VVD-214/RO7589831 is an oral covalent, reversible, and allosteric inhibitor of WRN helicase discovered by the San Diego-based biotech Vividion Therapeutics and being developed by Roche for tumors marked by microsatellite instability and/or mismatch repair deficiency. Vividion has utilized its chemoproteomics platform to discover and develop novel treatment options for oncology targets. The structure and initial preclinical pharmacology data for VVD-214 were recently disclosed at the AACR Annual Meeting 2024 in San Diego. VVD-214 is currently being evaluated in a Ph. I trial.

HiberCell recently disclosed the discovery of HC-7366, a potential first-in-class, intentionally discovered, orally bioavailable, potent, selective, small-molecule kinase activator of GCN2. HC-7366 has now progressed to Ph. I trials to treat ccRCC and AML. This case study is a fantastic example of how to mitigate CYP3A4 inhibition and improve oral bioavailability via judicious choice of salt formulation.

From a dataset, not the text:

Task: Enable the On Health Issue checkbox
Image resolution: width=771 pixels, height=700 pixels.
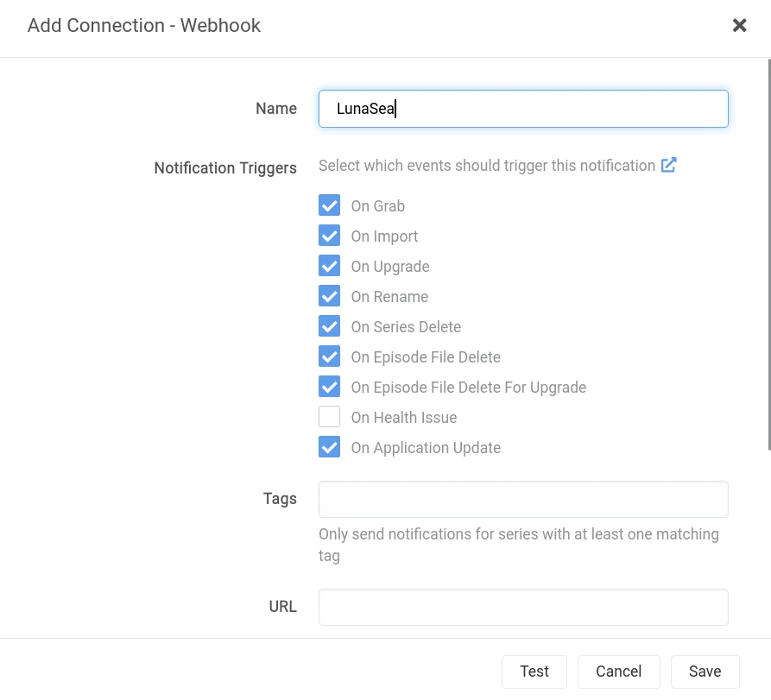Action: click(x=329, y=418)
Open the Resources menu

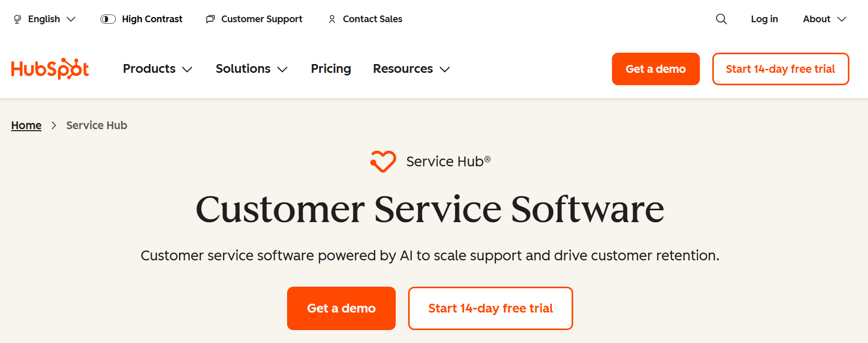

Novartis' NLRP3 inhibitor, NVP-DFV890, features a unique sulfonimidamide motif designed to reduce hydrolysis relative to traditional sulfonylureas. This potent compound, with promising PK in humans, is advancing through multiple clinical studies, including Ph. II trials for coronary heart disease and knee osteoarthritis. Presented by Angela Mackay at the EFMC-ISMC 2024 joint conference in Rome, this overview covers NVP-DFV890's discovery, as well as its preclinical PK and PD data.

Sovleplenib (HMPL-523) is an orally bioavailable Syk inhibitor being developed by HUTCHMED and is currently in Ph. II and Ph. III clinical trials for several autoimmune diseases. Derived from an HTS hit and SAR optimization, the discovery story of sovleplenib serves as an excellent case study on how to design a next-generation Syk inhibitor devoid of off-target kinase activity, mitigated hERG activity, and more.

BridgeBio’s BBO-8520 is a selective, covalent KRAS(G12C) inhibitor which differentiates itself from the pack by engaging the (ON) state of the protein, potentially conferring increased clinical benefit in KRAS(G12C)-driven cancers, including overcoming resistance to current treatments. Disclosed at the 2024 AACR Annual Meeting in San Diego, is currently in a Ph. I trial in patients with advanced non-small-cell lung cancer. This article covers the structure, mechanism of action and preclinical efficacy that marks this compound out as one to watch.